● **GIVEN INFORMATION**:
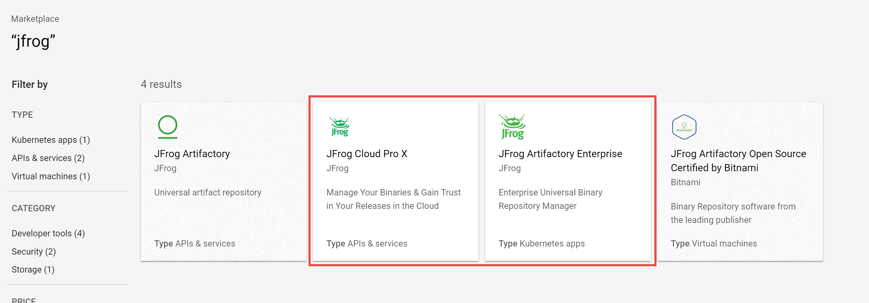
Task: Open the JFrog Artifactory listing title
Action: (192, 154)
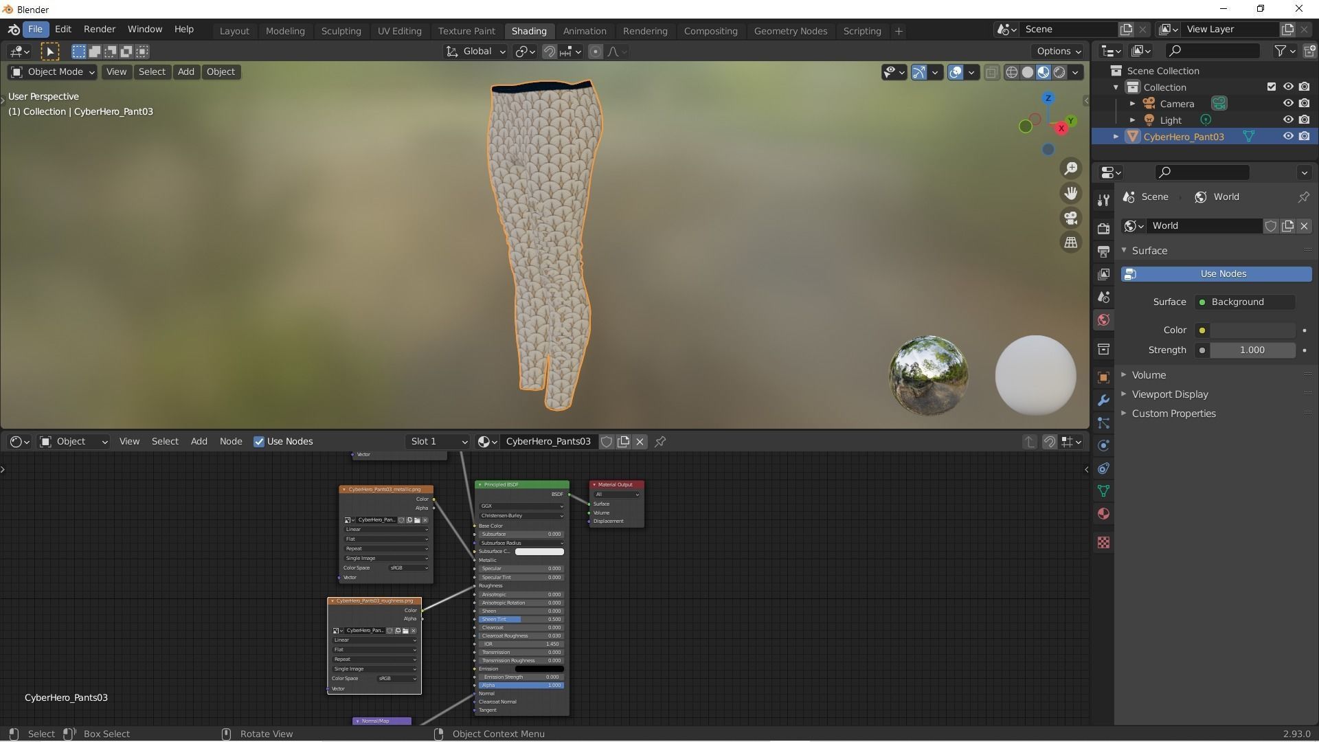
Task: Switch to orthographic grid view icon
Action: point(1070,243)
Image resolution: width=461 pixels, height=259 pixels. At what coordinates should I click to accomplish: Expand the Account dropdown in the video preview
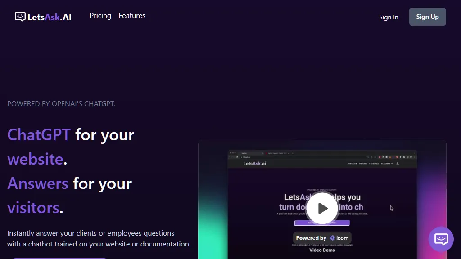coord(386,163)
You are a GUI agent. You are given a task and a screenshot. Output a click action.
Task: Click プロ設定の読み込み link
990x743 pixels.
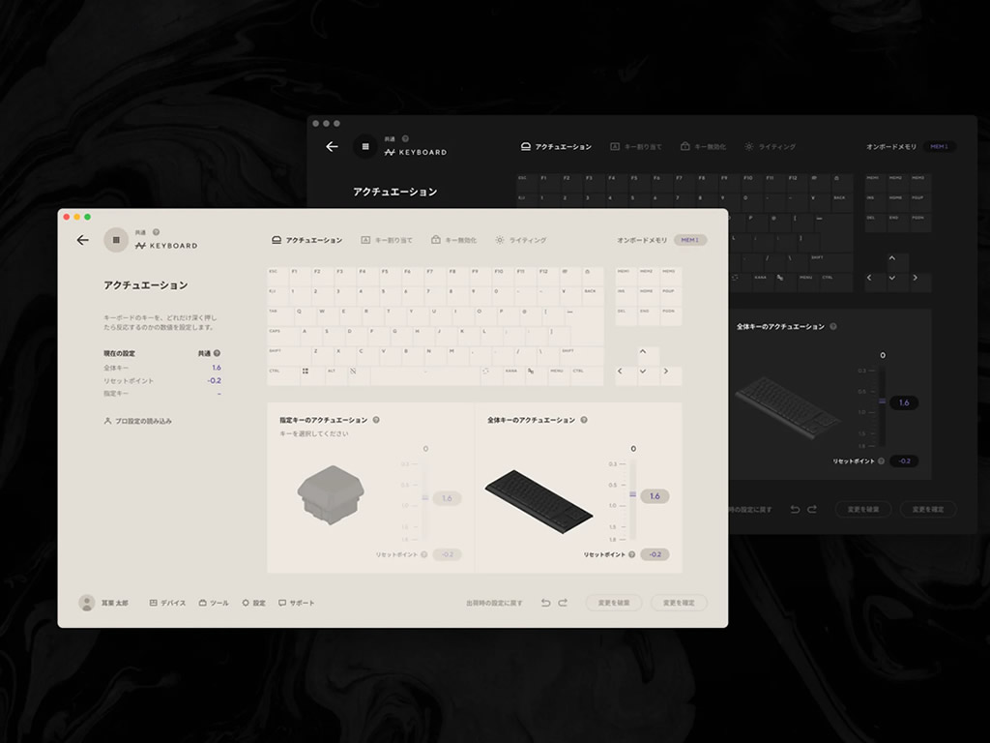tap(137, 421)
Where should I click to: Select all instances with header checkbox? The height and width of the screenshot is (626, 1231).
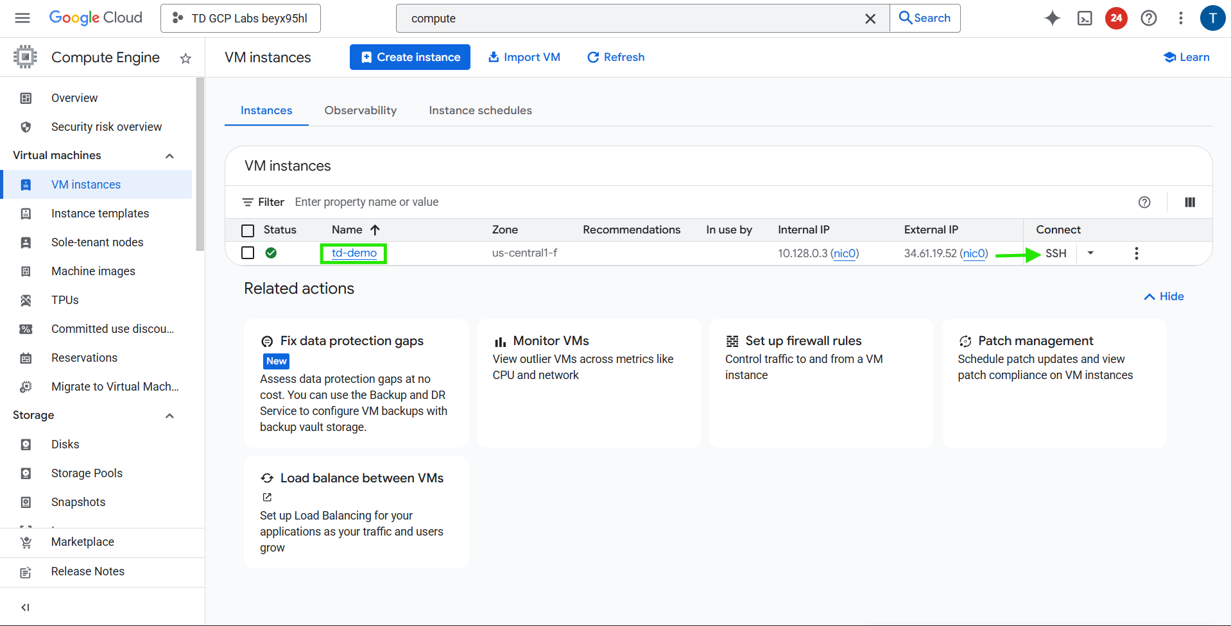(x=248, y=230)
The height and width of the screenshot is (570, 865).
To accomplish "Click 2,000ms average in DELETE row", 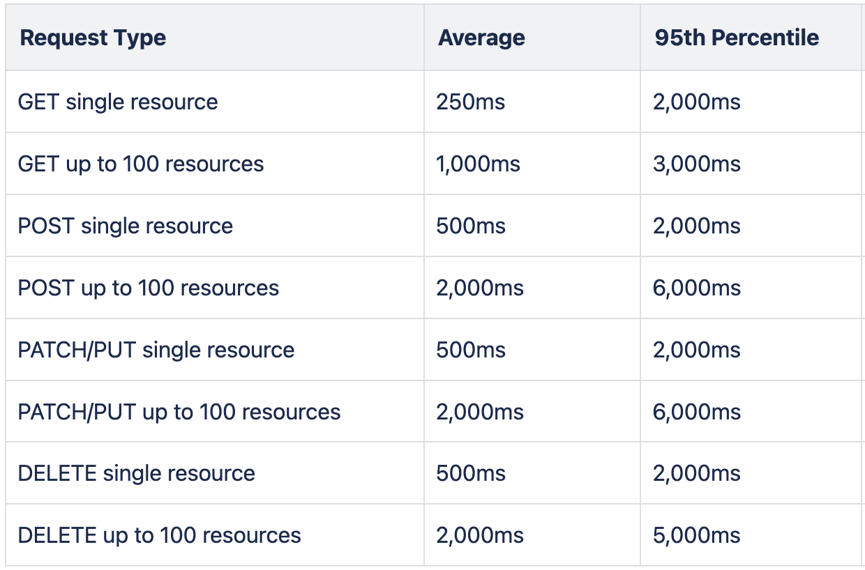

* * *

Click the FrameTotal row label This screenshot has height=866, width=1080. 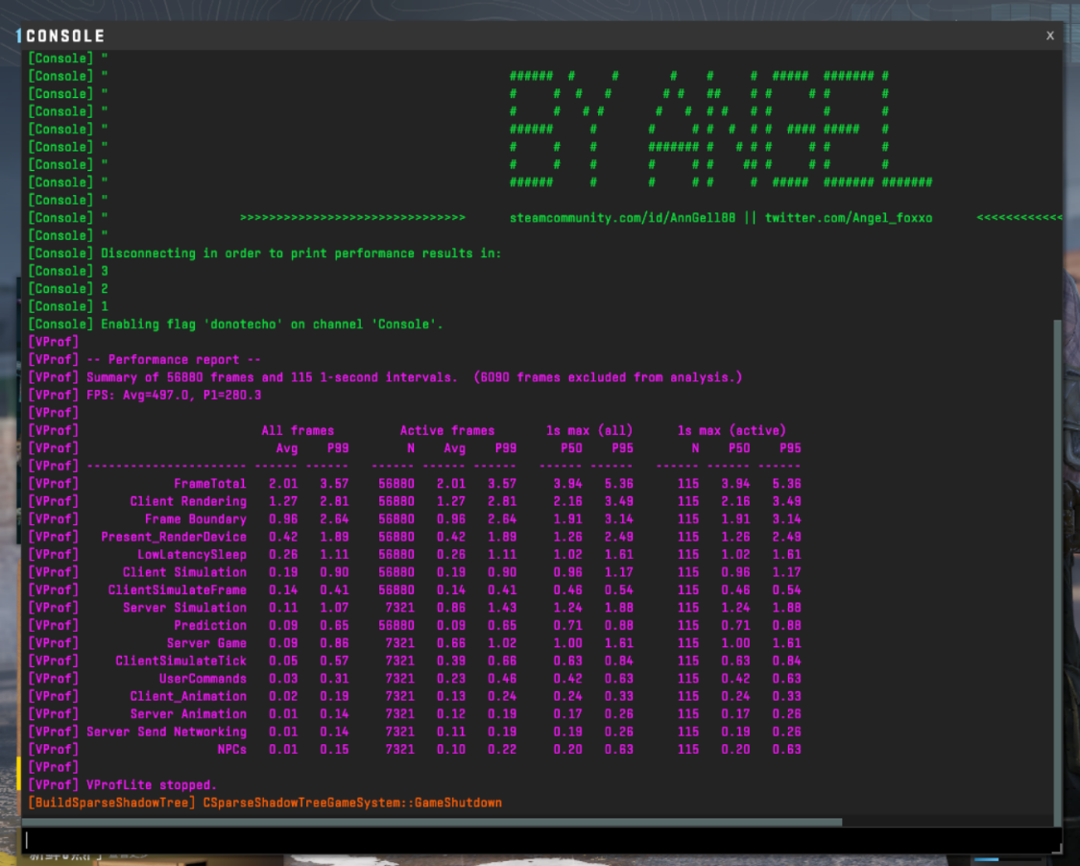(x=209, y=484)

--

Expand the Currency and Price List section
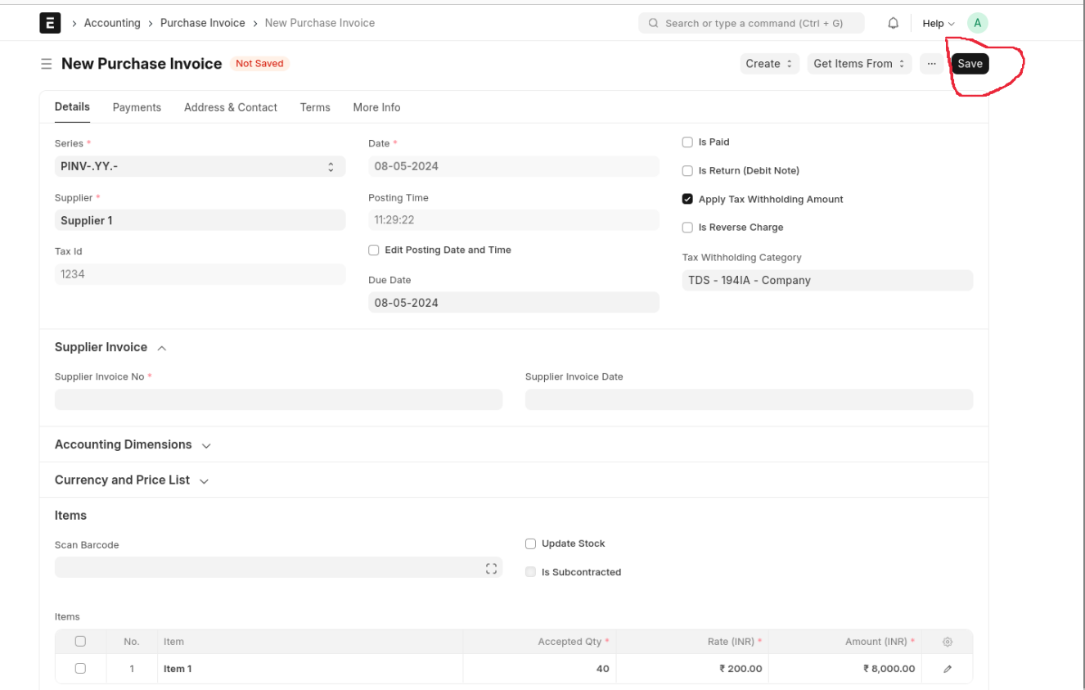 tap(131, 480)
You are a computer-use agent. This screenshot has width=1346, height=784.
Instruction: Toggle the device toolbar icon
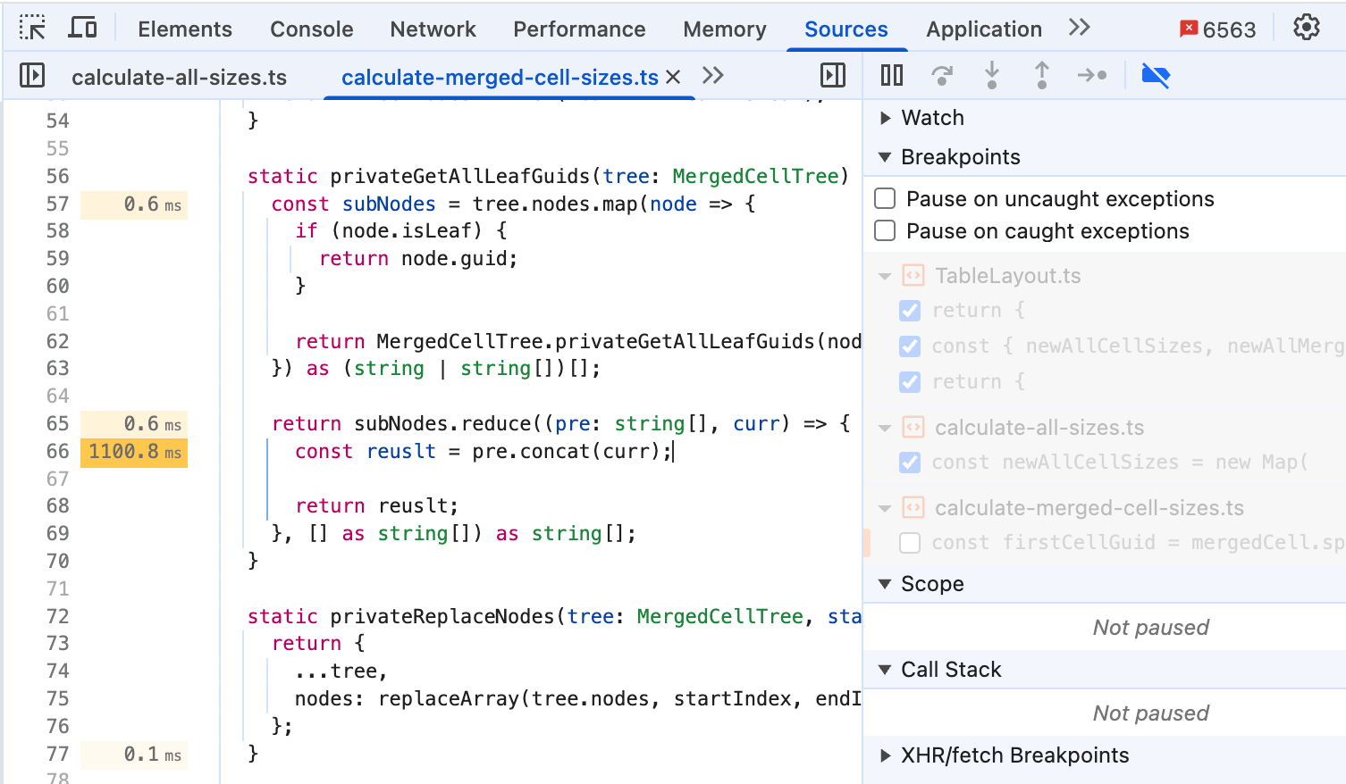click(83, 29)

● **YOUR TASK**: Format the lines from the one with "Where should I" up to and including the one with "2,000ms average in" as a numbered list, dropping blank lines and leaving out the pictures.

● **RESULT FOR THIS EXERCISE**:
1. Where should I click to: Select all instances with header checkbox? The height and width of the screenshot is (626, 1231).
2. (x=248, y=230)
3. The height and width of the screenshot is (570, 865).
4. To accomplish "Click 2,000ms average in DELETE row", 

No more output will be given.